## To be done
Continue the court's reasoning below on the Officer's state protection finding for the Czech Republic, picking up directly after its last sentence; the material that follows the passage is not part of it.

B. Did the Officer err by
ignoring, misconstruing or failing to analyze important evidence
regarding the ineffectiveness of
state protection?
(1)
The Evidence of Past Attacks on the Applicant
[29]
The
Applicant alleges that the Officer erred by summarily disposing of facts that
spanned many years, in a few sentences of the decision.
[30]
I am
unable to conclude that this aspect of the Officer’s decision was unreasonable.
In my view, the Officer clearly accepted that the attacks on the Applicant,
which are specifically mentioned in the decision, took place. Given that the
focus of the decision was upon the extent to which state protection would be
available to the Applicant, there was no need for the Officer to discuss the
attacks in greater detail or to specifically refer to the injuries that were
suffered by the Applicant.
(2)
Reliance on selected excerpts from the 2008 DOS report
[31]
The
Applicant further alleges that the Officer erred by relying on selected
excerpts from the 2008 DOS report.
[32]
I
am not satisfied that it was unreasonable for the Officer to fail to refer to
additional passages from that report which did not support the ultimate
conclusion she reached regarding the availability of state protection in the
Czech Republic.
[33]
At
page 4 of her decision, the Officer specifically noted that Roma in the Czech Republic continue to face
discrimination and even attacks by extremist groups. She also
mentioned reports on the rise of Neo-Nazism in the Czech Republic in recent
years. She
then quoted a passage from the 2008 DOS report which explicitly noted that
“[l]atent societal discrimination against the country’s Romani population
occasionally manifested itself in violence” and that members and sympathizers
of skinhead organizations are the most frequent perpetrators of interethnic
violence, particularly against Roma. That quoted passage also discussed the
“widespread discrimination” faced by various minority groups, including Roma,
from potential employers and school officials as well as in accessing housing
and other accommodations.
[34]
This
quote was followed by three other quotes from that same document which
described (i) sentences that were imposed on perpetrators of an attack on a
Romani man in May 2007; (ii) charges that were filed against a former vice
mayor in respect of alleged racist remarks; (iii) potentially troublesome
situations initiated by skinheads or neo-Nazis vis-à-vis Roma that the police
had prevented in September, October and November 2007; (iv) various initiatives
that the government of the Czech Republic has pursued to improve the situation
of Roma; and (v) the efforts that the government has made to address
allegations of forced sterilization of Roma during the period 1973-1991.

## Data extract
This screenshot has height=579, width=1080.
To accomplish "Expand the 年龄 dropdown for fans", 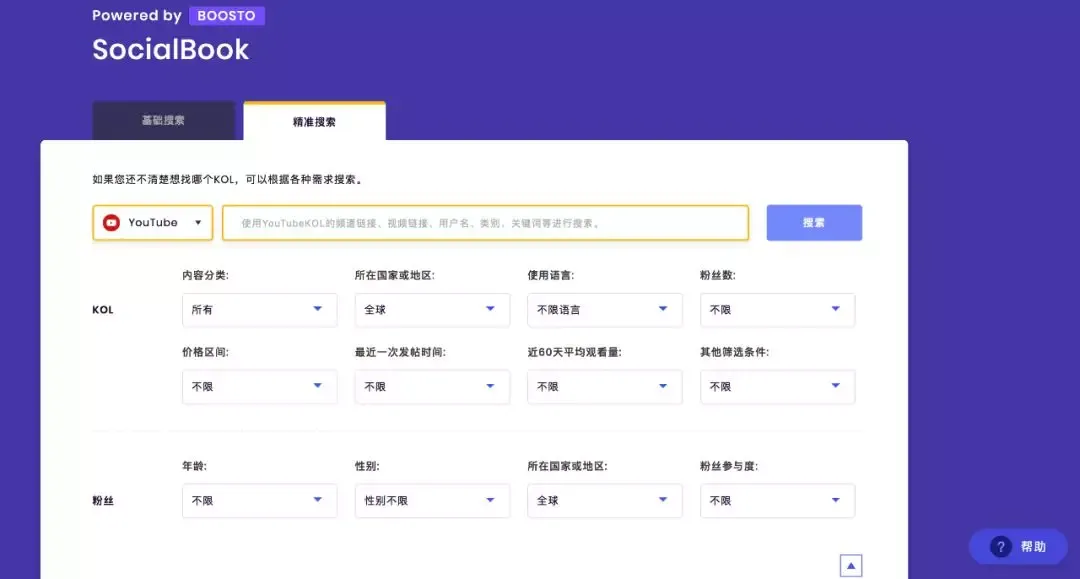I will pyautogui.click(x=259, y=501).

## Final answer
[35]
I am
satisfied that the four long passages that the Officer quoted from the 2008 DOS
report reasonably reflect the significant amount of information in that report
regarding the state protection available to Roma in the Czech Republic. There
was no requirement on the Board to go further than it did in quoting
information from the report that either supported the conclusion it ultimately
reached or tended to support the opposite conclusion regarding the availability
of state protection in the Czech Republic (Zhou v. Canada (Minister of
Employment and Immigration) (1994), 49 A.C.W.S. (3d) 558 (F.C.A.); Hassan
v. Canada (Minister of Employment and Immigration) (1992), 147 N.R. 317, at
para. 3 (F.C.A.); Ayala v. Canada (Minister of Citizenship and Immigration),
2008 FC 1258, at para. 10).
(3)
Failure to consult additional sources
[36]
The
Applicant also alleges that the Officer erred by failing to consult additional
recent sources regarding country conditions in the Czech Republic. In oral
argument, counsel for the Applicant identified a number of documents that were
in the Certified Tribunal Record and submitted that the Officer had an
obligation to at least consider those documents.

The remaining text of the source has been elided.